# Sftp Bus error: 10 (core dumped)



## smokem (Apr 21, 2009)

Hi,

I seem to have a problem with sftp on a Fbsd 7.1 amd64 box. On the bottom is the crash.
Scp just works. It doesn't matter where you make a sftp connection to or from what user you are doing it.

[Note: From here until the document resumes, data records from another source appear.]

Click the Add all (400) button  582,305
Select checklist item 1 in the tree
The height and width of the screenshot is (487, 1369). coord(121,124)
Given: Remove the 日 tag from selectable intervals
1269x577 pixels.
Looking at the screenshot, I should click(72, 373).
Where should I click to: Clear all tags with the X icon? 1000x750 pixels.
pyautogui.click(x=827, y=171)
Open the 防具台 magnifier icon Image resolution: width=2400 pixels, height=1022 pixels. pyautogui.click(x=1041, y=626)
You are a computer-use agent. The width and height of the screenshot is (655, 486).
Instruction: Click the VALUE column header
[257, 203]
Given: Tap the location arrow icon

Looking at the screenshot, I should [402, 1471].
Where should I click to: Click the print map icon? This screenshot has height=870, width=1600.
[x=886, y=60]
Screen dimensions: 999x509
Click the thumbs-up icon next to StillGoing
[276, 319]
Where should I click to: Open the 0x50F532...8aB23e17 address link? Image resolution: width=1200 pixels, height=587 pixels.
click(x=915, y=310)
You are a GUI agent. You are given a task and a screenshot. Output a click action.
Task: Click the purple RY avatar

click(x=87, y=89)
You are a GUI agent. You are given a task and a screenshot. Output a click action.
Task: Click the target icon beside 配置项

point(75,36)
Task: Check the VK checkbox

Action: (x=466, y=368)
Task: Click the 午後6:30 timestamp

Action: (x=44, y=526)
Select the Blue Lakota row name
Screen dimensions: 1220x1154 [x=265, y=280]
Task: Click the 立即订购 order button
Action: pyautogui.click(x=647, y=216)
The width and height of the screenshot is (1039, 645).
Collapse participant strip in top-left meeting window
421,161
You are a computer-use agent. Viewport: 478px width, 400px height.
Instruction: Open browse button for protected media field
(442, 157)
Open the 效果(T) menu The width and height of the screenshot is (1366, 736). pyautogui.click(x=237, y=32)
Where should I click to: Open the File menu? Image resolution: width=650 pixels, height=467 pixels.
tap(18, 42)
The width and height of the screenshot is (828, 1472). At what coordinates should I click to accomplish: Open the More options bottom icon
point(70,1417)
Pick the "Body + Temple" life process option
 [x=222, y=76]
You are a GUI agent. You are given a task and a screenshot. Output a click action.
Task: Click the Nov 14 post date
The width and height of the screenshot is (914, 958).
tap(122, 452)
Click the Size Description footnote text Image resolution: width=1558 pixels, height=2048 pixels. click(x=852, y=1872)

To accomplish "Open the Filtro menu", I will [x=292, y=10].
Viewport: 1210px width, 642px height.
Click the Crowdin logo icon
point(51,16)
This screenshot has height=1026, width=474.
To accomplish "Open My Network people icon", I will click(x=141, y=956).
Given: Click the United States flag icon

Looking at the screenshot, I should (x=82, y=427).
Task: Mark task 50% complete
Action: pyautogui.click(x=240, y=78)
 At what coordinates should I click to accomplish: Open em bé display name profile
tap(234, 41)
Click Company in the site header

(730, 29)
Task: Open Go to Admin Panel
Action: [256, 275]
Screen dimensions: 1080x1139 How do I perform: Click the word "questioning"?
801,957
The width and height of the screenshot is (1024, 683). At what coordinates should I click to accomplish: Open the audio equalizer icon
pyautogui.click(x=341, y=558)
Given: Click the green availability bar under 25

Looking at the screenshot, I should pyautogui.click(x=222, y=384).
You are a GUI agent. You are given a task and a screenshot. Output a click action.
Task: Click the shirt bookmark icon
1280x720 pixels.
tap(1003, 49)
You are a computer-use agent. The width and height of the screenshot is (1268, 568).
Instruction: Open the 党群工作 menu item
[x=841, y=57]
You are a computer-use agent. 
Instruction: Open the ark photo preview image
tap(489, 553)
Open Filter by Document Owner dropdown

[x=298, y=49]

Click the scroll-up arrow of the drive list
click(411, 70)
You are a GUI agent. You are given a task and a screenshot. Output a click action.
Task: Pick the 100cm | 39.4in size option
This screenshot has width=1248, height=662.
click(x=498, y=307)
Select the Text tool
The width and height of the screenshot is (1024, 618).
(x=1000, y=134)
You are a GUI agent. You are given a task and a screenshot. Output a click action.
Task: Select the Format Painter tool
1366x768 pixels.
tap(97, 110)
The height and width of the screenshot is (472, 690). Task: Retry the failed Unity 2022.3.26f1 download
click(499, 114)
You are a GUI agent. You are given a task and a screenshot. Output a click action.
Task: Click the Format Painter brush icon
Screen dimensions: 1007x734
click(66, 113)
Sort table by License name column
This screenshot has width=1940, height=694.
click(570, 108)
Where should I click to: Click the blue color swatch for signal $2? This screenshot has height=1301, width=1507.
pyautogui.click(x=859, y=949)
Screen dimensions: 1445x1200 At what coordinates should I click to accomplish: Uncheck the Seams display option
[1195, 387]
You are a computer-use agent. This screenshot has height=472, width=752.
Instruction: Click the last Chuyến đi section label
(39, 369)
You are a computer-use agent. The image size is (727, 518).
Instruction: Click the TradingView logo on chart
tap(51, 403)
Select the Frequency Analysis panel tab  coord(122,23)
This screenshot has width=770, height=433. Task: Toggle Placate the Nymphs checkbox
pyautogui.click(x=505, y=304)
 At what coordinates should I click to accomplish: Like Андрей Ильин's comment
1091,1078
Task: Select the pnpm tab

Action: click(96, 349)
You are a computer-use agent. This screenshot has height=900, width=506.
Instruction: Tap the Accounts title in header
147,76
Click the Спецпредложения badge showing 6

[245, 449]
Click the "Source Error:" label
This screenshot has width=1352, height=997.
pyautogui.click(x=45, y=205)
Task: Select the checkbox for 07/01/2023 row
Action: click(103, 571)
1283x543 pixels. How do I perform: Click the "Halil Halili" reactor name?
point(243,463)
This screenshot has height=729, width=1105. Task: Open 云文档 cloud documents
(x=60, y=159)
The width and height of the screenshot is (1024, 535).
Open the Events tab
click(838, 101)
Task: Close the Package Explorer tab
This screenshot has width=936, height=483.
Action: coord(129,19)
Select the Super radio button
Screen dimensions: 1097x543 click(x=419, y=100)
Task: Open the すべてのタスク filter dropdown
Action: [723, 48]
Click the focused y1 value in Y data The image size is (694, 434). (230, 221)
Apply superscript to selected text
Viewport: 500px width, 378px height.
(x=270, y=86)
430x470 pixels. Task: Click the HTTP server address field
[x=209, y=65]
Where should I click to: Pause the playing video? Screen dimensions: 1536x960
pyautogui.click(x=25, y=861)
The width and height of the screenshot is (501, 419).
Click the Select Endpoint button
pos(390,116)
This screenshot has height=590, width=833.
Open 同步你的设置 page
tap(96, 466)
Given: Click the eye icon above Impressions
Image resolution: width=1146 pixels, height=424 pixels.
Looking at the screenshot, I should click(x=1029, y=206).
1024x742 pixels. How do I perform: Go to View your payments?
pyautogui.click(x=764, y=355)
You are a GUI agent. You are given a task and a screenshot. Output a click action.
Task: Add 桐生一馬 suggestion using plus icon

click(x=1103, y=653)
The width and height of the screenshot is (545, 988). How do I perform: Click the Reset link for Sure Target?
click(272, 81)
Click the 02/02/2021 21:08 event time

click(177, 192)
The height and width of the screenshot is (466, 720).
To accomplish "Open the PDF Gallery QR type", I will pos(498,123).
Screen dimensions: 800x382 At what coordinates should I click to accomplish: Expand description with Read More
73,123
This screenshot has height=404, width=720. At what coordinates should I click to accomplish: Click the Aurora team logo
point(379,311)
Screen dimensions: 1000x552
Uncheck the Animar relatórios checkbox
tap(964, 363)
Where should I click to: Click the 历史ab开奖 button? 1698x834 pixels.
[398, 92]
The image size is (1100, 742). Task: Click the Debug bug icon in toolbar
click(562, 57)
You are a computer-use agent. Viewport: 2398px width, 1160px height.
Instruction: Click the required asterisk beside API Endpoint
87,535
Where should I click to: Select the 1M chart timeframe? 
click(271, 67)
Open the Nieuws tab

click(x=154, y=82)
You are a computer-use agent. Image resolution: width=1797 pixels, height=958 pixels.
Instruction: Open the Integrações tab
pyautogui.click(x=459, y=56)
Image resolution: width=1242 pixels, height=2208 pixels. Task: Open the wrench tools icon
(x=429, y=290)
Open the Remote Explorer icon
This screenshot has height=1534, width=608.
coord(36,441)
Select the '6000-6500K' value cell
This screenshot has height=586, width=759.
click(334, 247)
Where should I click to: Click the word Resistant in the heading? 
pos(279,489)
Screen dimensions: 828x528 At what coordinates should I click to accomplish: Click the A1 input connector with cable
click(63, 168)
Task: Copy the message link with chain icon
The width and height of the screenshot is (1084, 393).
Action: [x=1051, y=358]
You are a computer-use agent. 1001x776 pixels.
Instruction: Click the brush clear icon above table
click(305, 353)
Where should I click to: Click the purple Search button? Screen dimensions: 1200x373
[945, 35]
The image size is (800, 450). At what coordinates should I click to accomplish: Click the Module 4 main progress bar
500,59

I tried installing a new version of openssl (& recompil openssh).
I can't find anything else on Google neither. With what i could find i think i have to recompile the kernel.

Someone got an idea?

```
debug1: read PEM private key done: type RSA
debug1: Authentication succeeded (publickey).
debug1: channel 0: new [client-session]
debug1: Requesting [email]no-more-sessions@openssh.com[/email]
debug1: Entering interactive session.
debug1: Sending subsystem: sftp
sftp> dir
Bus error: 10 (core dumped)
[root@ ~]# debug1: client_input_channel_req: channel 0 rtype exit-status reply 
debug1: channel 0: free: client-session, nchannels 1
debug1: fd 0 clearing O_NONBLOCK
Transferred: sent 1920, received 2120 bytes, in 6.7 seconds
Bytes per second: sent 285.3, received 315.0
debug1: Exit status 0

/usr/bin/sftp:
        libcrypto.so.0.9.8 => /usr/lib/libcrypto.so.0.9.8 (0x800645000)
        libutil.so.7 => /lib/libutil.so.7 (0x8008b9000)
        libz.so.4 => /lib/libz.so.4 (0x8009c8000)
        libcrypt.so.4 => /lib/libcrypt.so.4 (0x800adc000)
        libgssapi_krb5.so.9 => /usr/lib/libgssapi_krb5.so.9 (0x800bf5000)
        libkrb5.so.9 => /usr/lib/libkrb5.so.9 (0x800d04000)
        libcom_err.so.4 => /usr/lib/libcom_err.so.4 (0x800e49000)
        libasn1.so.9 => /usr/lib/libasn1.so.9 (0x800f4b000)
        libroken.so.9 => /usr/lib/libroken.so.9 (0x801075000)
        libedit.so.6 => /lib/libedit.so.6 (0x801183000)
        libncurses.so.7 => /lib/libncurses.so.7 (0x80129d000)
        libc.so.7 => /lib/libc.so.7 (0x8013e9000)
        libthr.so.3 => /lib/libthr.so.3 (0x80160c000)
        libcrypto.so.5 => /lib/libcrypto.so.5 (0x801722000)

&& 
[root@k ~]# ldd openssh-5.2p1/sftp
openssh-5.2p1/sftp:
        libcrypto.so.0.9.8 => /usr/lib/libcrypto.so.0.9.8 (0x800644000)
        libutil.so.7 => /lib/libutil.so.7 (0x8008b8000)
        libz.so.4 => /lib/libz.so.4 (0x8009c7000)
        libcrypt.so.4 => /lib/libcrypt.so.4 (0x800adb000)
        libc.so.7 => /lib/libc.so.7 (0x800bf4000)
        libthr.so.3 => /lib/libthr.so.3 (0x800e17000)
```
They both crash.


----------



## gordon@ (Apr 21, 2009)

Bus errors are typically a sign of a hardware problem. Have you been seeing any other strange issues?


----------



## smokem (Apr 21, 2009)

No its the only error i get. Nothing weird in dmesg or messages either. Didn't have any problem with other apps.


----------